1. ## sine sequence

Hello!

What is the best way to determine if a sequence like $a_n = \frac{sin(n^2)}{n}$ converges or diverges?

And how do we find its limit (the sin(n^2) on the numerator confuses me). Thanks in advance...

2. A good trick that sometimes works when sines and cosines are involved is the squeezing thm

-1/n < sin(n^2)/n < 1/n

since lim-1/n and lim 1/n converge to 0 so does sin(n^2)/n

Makes Sense since you can think of the continuous curve sin(x)/x

as a sine curve whose amplitude 1/x decays to 0

3. So, the sequence converges to 0.

How come you chose to squeeze $sin(n^2)/n$ between ±1/n ? Why didn't you squeeze it between say, $- n^2/n$ and $n^2/n$ ?

4. The main reason is we have to squeeze it between 2 things which converge to the same limit. For sines and cosines their ranges are

-1 to 1 which is what makes the trick work.

yes -n^2/n < sin(n^2)/ n < n^2

But one limit is neg inf and the other pos inf

Which means we can only conclude the limit is somewhere between - inf and pos inf which means we know nothing about the limit.

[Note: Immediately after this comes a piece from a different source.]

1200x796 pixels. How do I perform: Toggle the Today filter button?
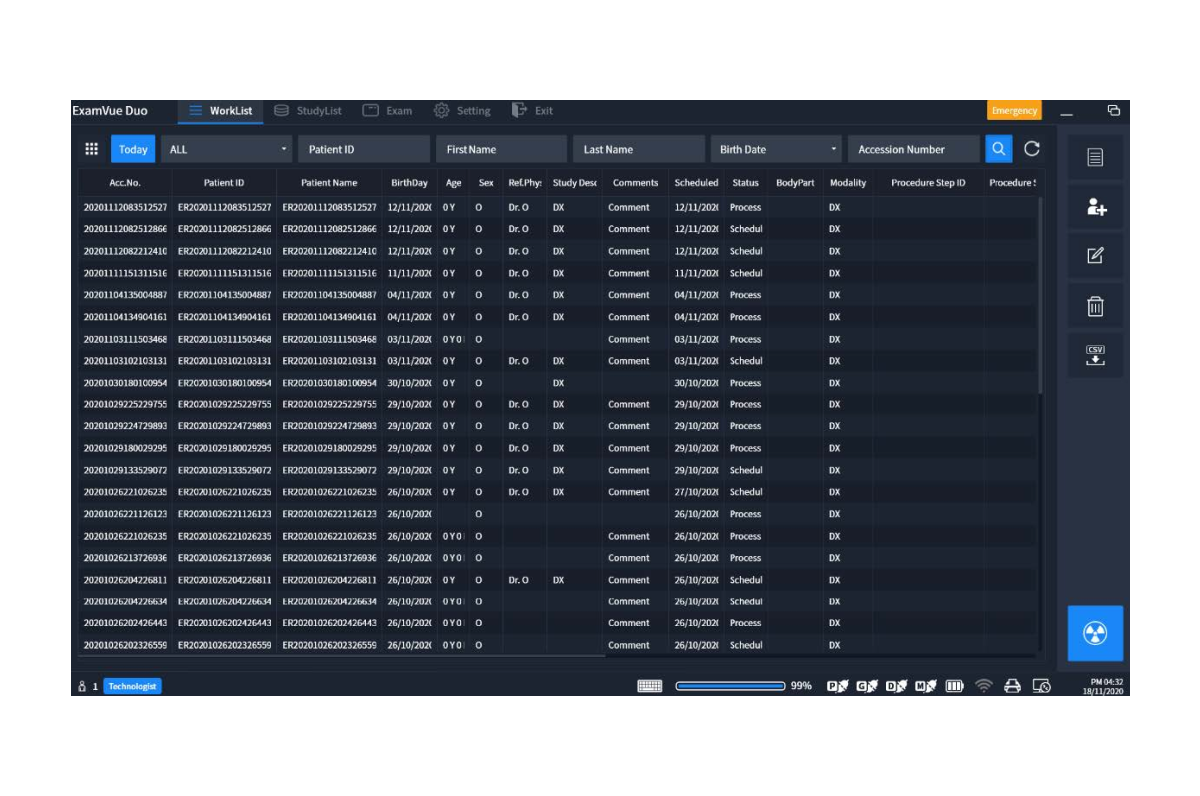(133, 149)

5. can we use Cauchy's method

At first we check whether |sin(n^2) / n| converges or diverges ,

int {from 1 to oo} sin(x^2)/x dx
Sub u = x^2 => du = 2x dx
the integral becomes 1/2 int { from 1 to oo } sin(u) / u du
We know that int { from 0 to oo } sin(u) / u du converges to pi/2
so this integral 1/2 int { from 1 to oo } sin(u) / u du converges

Since the summation of |sin(n^2) / n| converge ,
sin(n^2) / n also converges too

6. Remember if the corresponding series converges it must converge to 0.